*** DATA EXTRACT Section Begins ***

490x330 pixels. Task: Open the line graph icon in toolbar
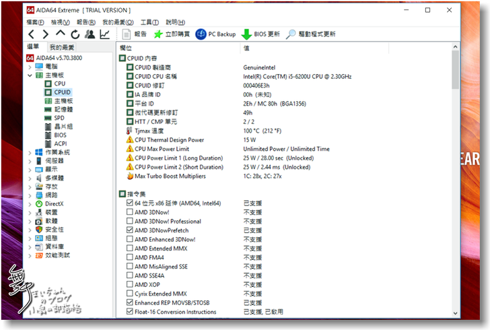tap(105, 34)
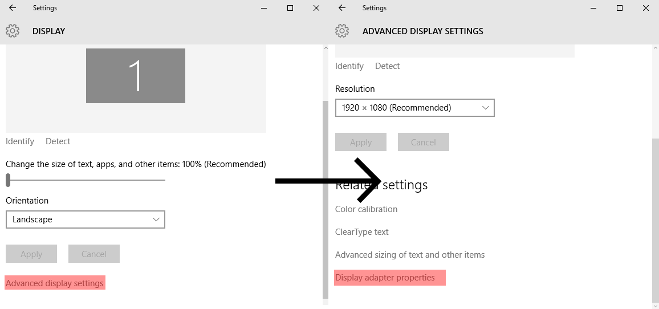Viewport: 659px width, 309px height.
Task: Expand the Resolution 1920 × 1080 dropdown
Action: point(415,108)
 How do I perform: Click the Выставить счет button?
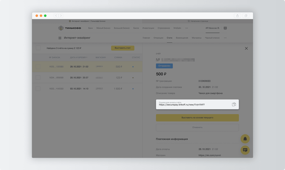123,48
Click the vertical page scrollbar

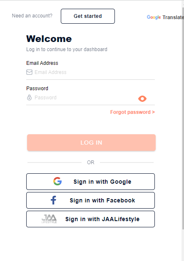tap(183, 116)
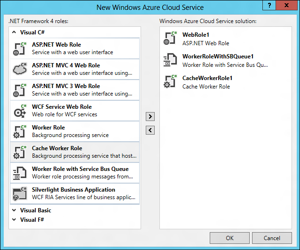Click the ASP.NET MVC 3 Web Role icon
This screenshot has width=300, height=250.
point(20,90)
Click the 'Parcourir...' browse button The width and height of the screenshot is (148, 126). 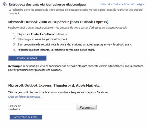87,107
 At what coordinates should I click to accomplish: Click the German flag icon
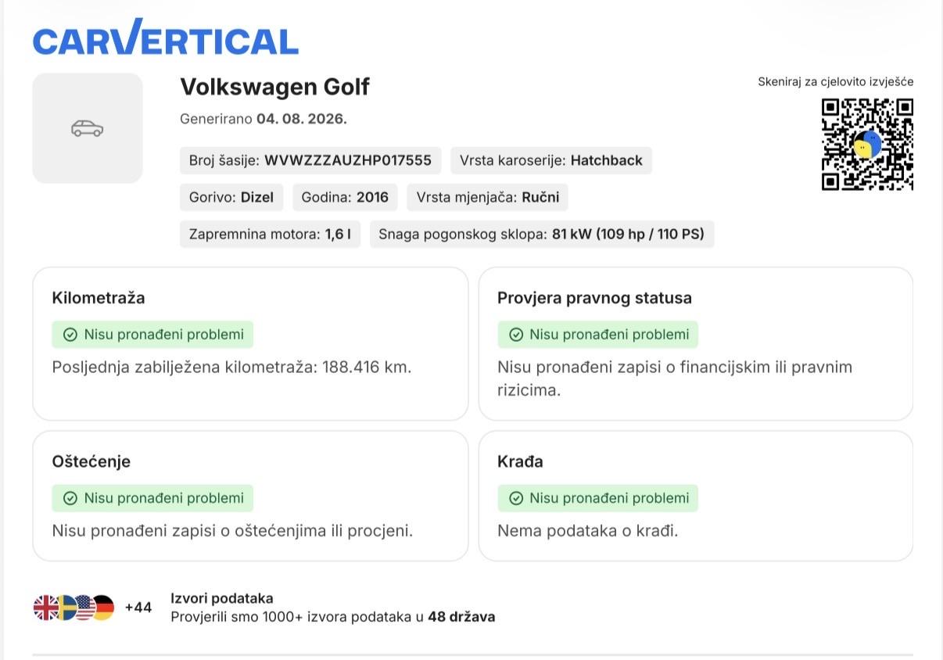tap(104, 608)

*** DATA EXTRACT Section Ends ***

- PROBLEM DESCRIPTION: Your reply should give again exactly the lines from the one with "At what coordinates" through the last line of the data, with both ends included and pictures left out.

- WRITTEN RESPONSE:
 At what coordinates should I click to accomplish: Click the German flag icon
tap(104, 608)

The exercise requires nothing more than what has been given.